As Wages Rise in China, Manufacturers Look Elsewhere

Long the ubiquitous source of low-priced goods around the world, China is losing its appeal for foreign manufacturers. From the New York Times:

Bruce Rockowitz, the chief executive of Li & Fung, the largest trading company supplying Chinese consumer goods to American retail chains, said in a speech here on Tuesday that the company’s average costs for goods rose 15 percent in the first five months of this year compared with the same period last year. Executives at other consumer goods companies have encountered similar or larger increases.

Airline flights to Vietnam, Bangladesh, Indonesia and other low-wage Asian countries are packed these days with executives looking for alternatives to double-digit wage increases in China. But wages are rising as fast or faster in many of these countries, following China’s example, while commodity prices have surged around the world, leaving buyers with few places to turn.

Bangladesh raised its minimum wage by 87 percent late last year, yet apparel factories there are still struggling to find enough workers to complete ever-rising numbers of orders. “Everywhere you see signs saying ‘people wanted,’ “ said Annisul Huq, the chairman of the Mohammadi Group, a large Bangladesh garment manufacturer.

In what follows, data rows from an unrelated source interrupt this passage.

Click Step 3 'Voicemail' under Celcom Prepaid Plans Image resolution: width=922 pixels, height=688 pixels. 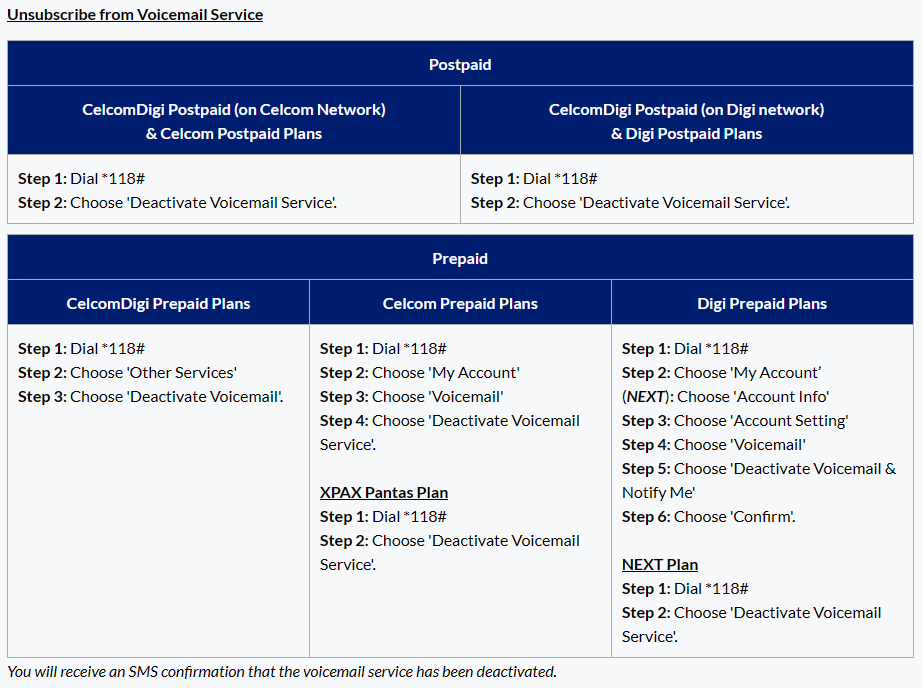point(465,397)
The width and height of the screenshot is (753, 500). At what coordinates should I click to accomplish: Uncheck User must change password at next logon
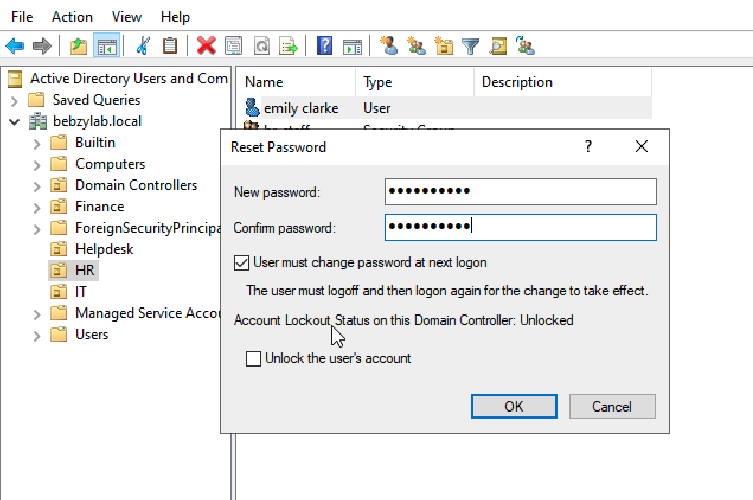tap(242, 263)
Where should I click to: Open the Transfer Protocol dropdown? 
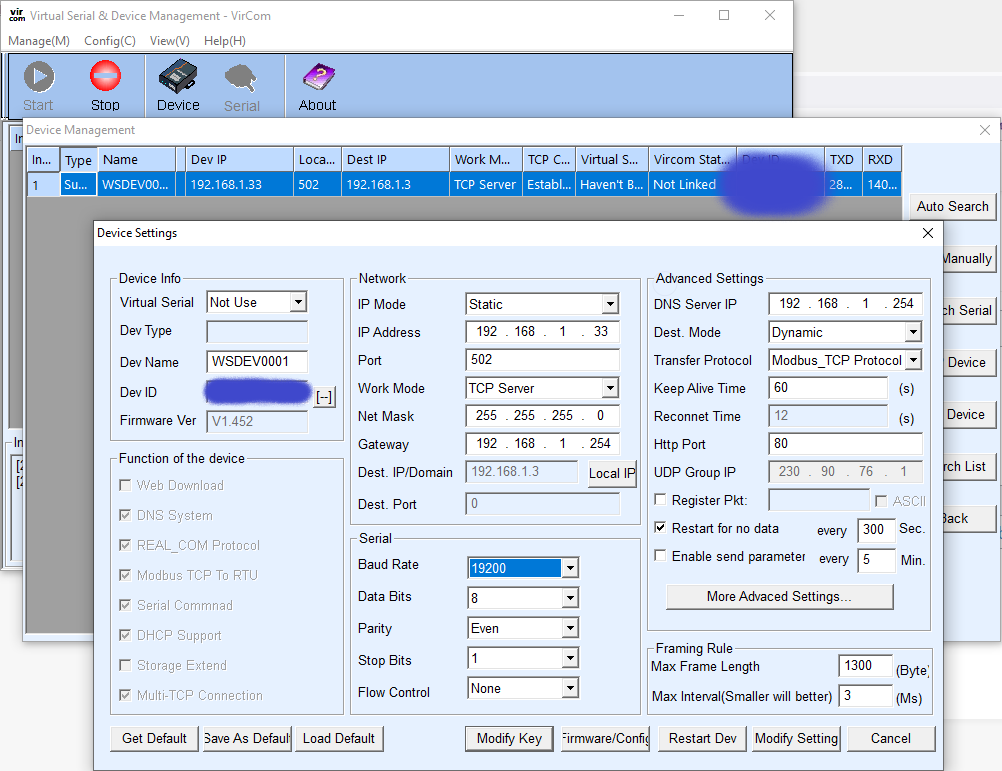pyautogui.click(x=912, y=361)
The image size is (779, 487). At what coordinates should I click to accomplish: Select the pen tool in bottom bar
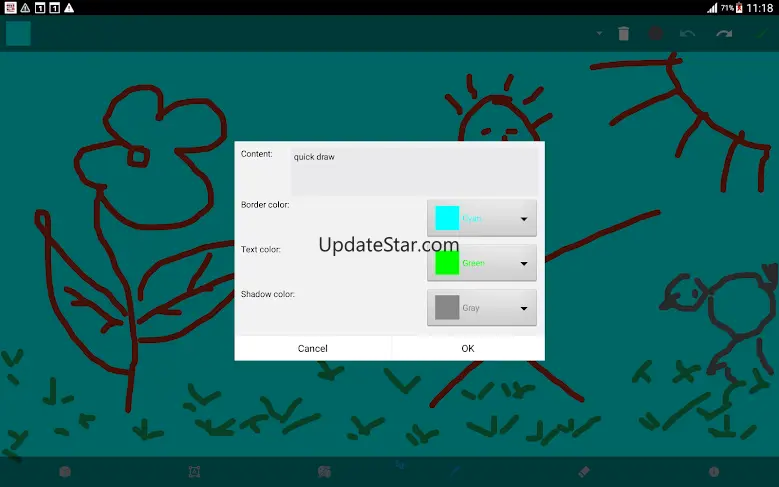click(455, 471)
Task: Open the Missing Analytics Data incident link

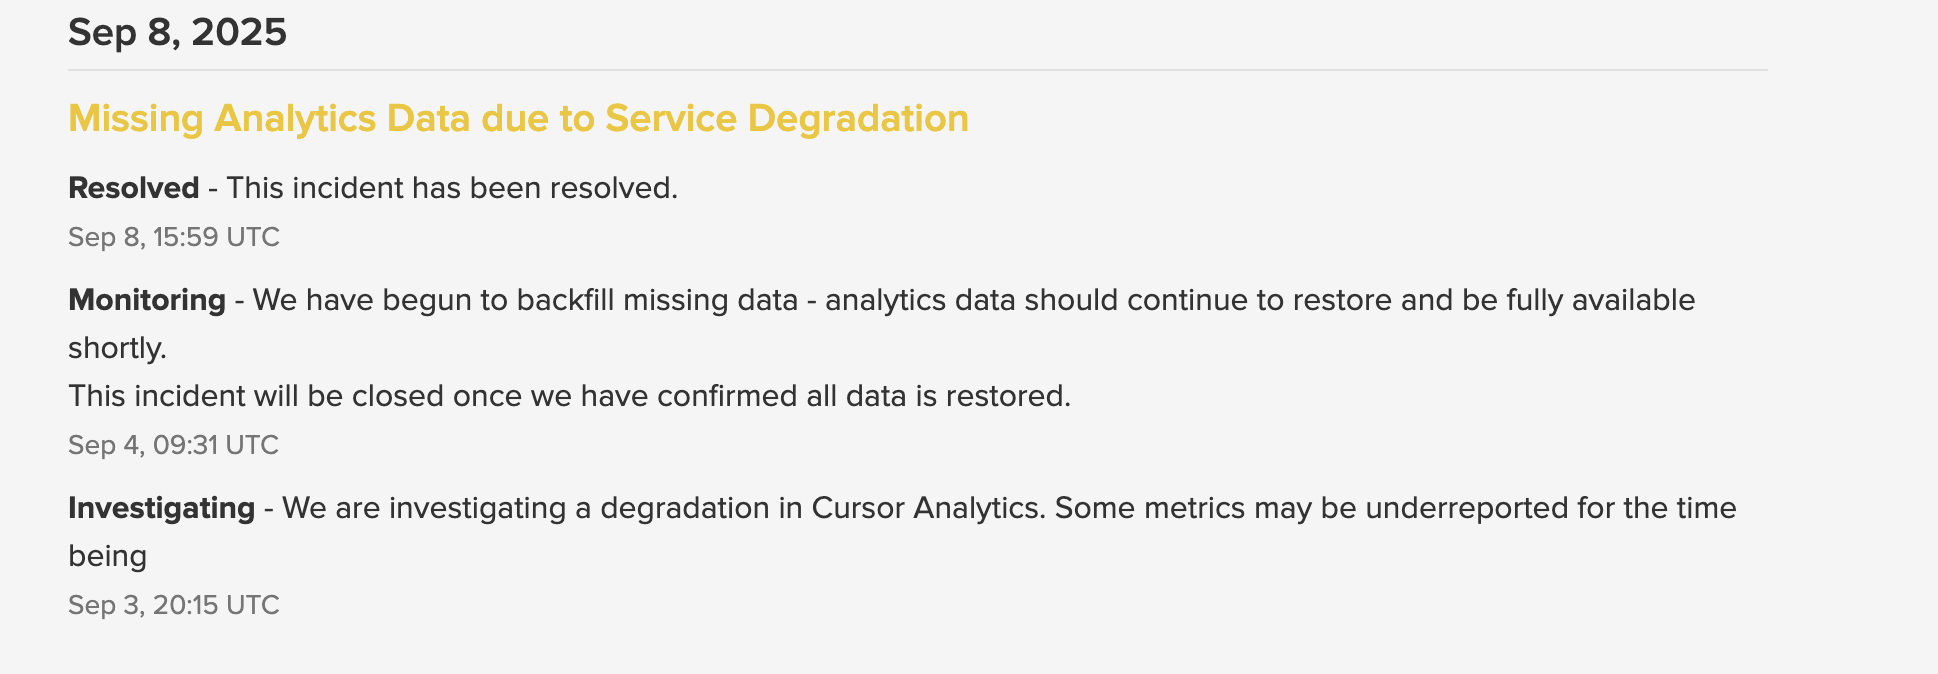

An article in the Washington Post points to the role demographics is playing in this change:

In a shift that is intensifying the economic competition between China and the United States, China’s working-age population has plateaued in size and will begin getting smaller sometime in the next five years, according to demographers and recently released census data. The number of 20-to-24-year-olds, a main source of entry-level and factory labor, is already shrinking, the leading edge of an eventual decline in the overall population.

The demographic change is ushering in higher wages and inflation and remaking the country’s social fabric — particularly in rural villages such as this one south of Beijing, where working adults have all but disappeared to major cities. If there are children, they are living with or visiting grandparents.

American companies that earned ill-will at home for shipping workers overseas are now starting to bring them back home, a column in the Globe and Mail states:

Caterpillar Inc. decided to build its next manufacturing plant in Texas. NCR Corp. decided to move production of its automated teller machines from China to Georgia. Wham-O Inc., the iconic toy maker, decided to repatriate 50 per cent of its Frisbee and Hula Hoop production from China. BCG said many more such decisions will occur as wage rates for skilled workers rise in China, year after year, at double-digit rates.

“All over China, wages are climbing at the rate of 15 per cent to 20 per cent a year …,” Harold Sirkin, a BCG senior partner, said in a release. “We expect net labour costs for manufacturing in China and the U.S. to converge by around 2015. As a result … you’re going to see a lot more products ‘Made in the USA’ in the next five years.”